Exactly as they stand, set down all of the records again.
___
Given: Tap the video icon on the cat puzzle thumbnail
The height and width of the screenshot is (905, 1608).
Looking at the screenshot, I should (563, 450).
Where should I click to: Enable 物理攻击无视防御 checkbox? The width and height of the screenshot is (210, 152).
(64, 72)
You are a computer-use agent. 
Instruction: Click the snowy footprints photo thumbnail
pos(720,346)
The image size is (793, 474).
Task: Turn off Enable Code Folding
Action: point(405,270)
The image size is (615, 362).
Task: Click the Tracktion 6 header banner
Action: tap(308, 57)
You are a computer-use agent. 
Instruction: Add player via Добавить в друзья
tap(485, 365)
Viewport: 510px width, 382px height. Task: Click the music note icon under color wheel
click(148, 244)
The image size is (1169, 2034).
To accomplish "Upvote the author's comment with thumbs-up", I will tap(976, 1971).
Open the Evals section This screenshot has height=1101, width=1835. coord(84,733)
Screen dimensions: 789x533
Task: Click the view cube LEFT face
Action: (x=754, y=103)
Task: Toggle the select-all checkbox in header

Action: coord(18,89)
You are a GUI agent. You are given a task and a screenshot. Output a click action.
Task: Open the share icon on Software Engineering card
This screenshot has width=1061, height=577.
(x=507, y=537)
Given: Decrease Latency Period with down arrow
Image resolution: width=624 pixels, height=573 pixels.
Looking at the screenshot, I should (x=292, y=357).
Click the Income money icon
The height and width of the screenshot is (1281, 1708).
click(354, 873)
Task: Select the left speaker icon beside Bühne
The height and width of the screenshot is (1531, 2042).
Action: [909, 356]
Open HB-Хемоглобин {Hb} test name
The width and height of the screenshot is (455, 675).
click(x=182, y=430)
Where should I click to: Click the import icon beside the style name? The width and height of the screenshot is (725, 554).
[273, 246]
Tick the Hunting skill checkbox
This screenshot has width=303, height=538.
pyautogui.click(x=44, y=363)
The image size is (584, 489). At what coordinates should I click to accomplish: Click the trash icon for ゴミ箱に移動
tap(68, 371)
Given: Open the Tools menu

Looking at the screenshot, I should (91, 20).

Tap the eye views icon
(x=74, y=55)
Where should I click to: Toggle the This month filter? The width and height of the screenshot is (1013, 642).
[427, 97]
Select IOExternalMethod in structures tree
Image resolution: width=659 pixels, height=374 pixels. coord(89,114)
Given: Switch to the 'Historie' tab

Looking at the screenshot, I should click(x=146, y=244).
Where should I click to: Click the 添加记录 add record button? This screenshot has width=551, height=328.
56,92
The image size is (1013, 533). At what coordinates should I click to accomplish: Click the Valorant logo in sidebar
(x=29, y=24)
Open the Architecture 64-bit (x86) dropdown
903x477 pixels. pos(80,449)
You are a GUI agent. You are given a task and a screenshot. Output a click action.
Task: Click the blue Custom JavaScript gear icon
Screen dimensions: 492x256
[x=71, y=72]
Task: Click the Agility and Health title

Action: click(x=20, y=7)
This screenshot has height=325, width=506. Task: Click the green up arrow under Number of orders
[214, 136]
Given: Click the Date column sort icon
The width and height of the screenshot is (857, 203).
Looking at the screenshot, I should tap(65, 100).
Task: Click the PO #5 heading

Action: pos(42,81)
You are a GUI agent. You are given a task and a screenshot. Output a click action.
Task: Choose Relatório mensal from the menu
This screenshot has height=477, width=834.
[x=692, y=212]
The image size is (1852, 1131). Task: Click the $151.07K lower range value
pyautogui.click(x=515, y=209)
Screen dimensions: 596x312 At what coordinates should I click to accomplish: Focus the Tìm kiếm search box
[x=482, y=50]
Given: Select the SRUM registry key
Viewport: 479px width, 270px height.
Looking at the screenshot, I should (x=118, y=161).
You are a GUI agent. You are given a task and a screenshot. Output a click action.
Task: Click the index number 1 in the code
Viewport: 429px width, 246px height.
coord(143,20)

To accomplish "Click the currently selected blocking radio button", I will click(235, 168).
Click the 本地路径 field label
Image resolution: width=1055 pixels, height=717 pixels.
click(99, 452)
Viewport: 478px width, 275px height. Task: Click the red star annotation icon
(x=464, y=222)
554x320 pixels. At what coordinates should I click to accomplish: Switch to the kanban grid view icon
___
**OUTPUT BELOW:**
Given: Tap the video icon on the cat puzzle thumbnail
The height and width of the screenshot is (905, 1608).
Looking at the screenshot, I should (563, 450).
Where should I click to: Enable 物理攻击无视防御 checkbox? The width and height of the screenshot is (210, 152).
(64, 72)
You are a computer-use agent. 
Instruction: Click the snowy footprints photo thumbnail
pos(720,346)
The image size is (793, 474).
Task: Turn off Enable Code Folding
Action: point(405,270)
The image size is (615, 362).
Task: Click the Tracktion 6 header banner
Action: tap(308, 57)
You are a computer-use agent. 
Instruction: Add player via Добавить в друзья
tap(485, 365)
Viewport: 510px width, 382px height. Task: Click the music note icon under color wheel
click(148, 244)
The image size is (1169, 2034).
To accomplish "Upvote the author's comment with thumbs-up", I will tap(976, 1971).
Open the Evals section This screenshot has height=1101, width=1835. coord(84,733)
Screen dimensions: 789x533
Task: Click the view cube LEFT face
Action: (x=754, y=103)
Task: Toggle the select-all checkbox in header

Action: coord(18,89)
You are a GUI agent. You are given a task and a screenshot. Output a click action.
Task: Open the share icon on Software Engineering card
This screenshot has width=1061, height=577.
(x=507, y=537)
Given: Decrease Latency Period with down arrow
Image resolution: width=624 pixels, height=573 pixels.
Looking at the screenshot, I should (x=292, y=357).
Click the Income money icon
The height and width of the screenshot is (1281, 1708).
click(354, 873)
Task: Select the left speaker icon beside Bühne
The height and width of the screenshot is (1531, 2042).
Action: [909, 356]
Open HB-Хемоглобин {Hb} test name
The width and height of the screenshot is (455, 675).
click(x=182, y=430)
Where should I click to: Click the import icon beside the style name? The width and height of the screenshot is (725, 554).
[273, 246]
Tick the Hunting skill checkbox
This screenshot has width=303, height=538.
pyautogui.click(x=44, y=363)
The image size is (584, 489). At what coordinates should I click to accomplish: Click the trash icon for ゴミ箱に移動
tap(68, 371)
Given: Open the Tools menu

Looking at the screenshot, I should (91, 20).

Tap the eye views icon
(x=74, y=55)
Where should I click to: Toggle the This month filter? The width and height of the screenshot is (1013, 642).
[427, 97]
Select IOExternalMethod in structures tree
Image resolution: width=659 pixels, height=374 pixels. coord(89,114)
Given: Switch to the 'Historie' tab

Looking at the screenshot, I should click(x=146, y=244).
Where should I click to: Click the 添加记录 add record button? This screenshot has width=551, height=328.
56,92
The image size is (1013, 533). At what coordinates should I click to accomplish: Click the Valorant logo in sidebar
(x=29, y=24)
Open the Architecture 64-bit (x86) dropdown
903x477 pixels. pos(80,449)
You are a GUI agent. You are given a task and a screenshot. Output a click action.
Task: Click the blue Custom JavaScript gear icon
Screen dimensions: 492x256
[x=71, y=72]
Task: Click the Agility and Health title

Action: click(x=20, y=7)
This screenshot has height=325, width=506. Task: Click the green up arrow under Number of orders
[214, 136]
Given: Click the Date column sort icon
The width and height of the screenshot is (857, 203).
Looking at the screenshot, I should tap(65, 100).
Task: Click the PO #5 heading

Action: pos(42,81)
You are a GUI agent. You are given a task and a screenshot. Output a click action.
Task: Choose Relatório mensal from the menu
This screenshot has height=477, width=834.
[x=692, y=212]
The image size is (1852, 1131). Task: Click the $151.07K lower range value
pyautogui.click(x=515, y=209)
Screen dimensions: 596x312 At what coordinates should I click to accomplish: Focus the Tìm kiếm search box
[x=482, y=50]
Given: Select the SRUM registry key
Viewport: 479px width, 270px height.
Looking at the screenshot, I should (x=118, y=161).
You are a GUI agent. You are given a task and a screenshot. Output a click action.
Task: Click the index number 1 in the code
Viewport: 429px width, 246px height.
coord(143,20)

To accomplish "Click the currently selected blocking radio button", I will click(235, 168).
Click the 本地路径 field label
Image resolution: width=1055 pixels, height=717 pixels.
click(99, 452)
Viewport: 478px width, 275px height. Task: Click the red star annotation icon
(x=464, y=222)
554x320 pixels. At what coordinates should I click to accomplish: Switch to the kanban grid view icon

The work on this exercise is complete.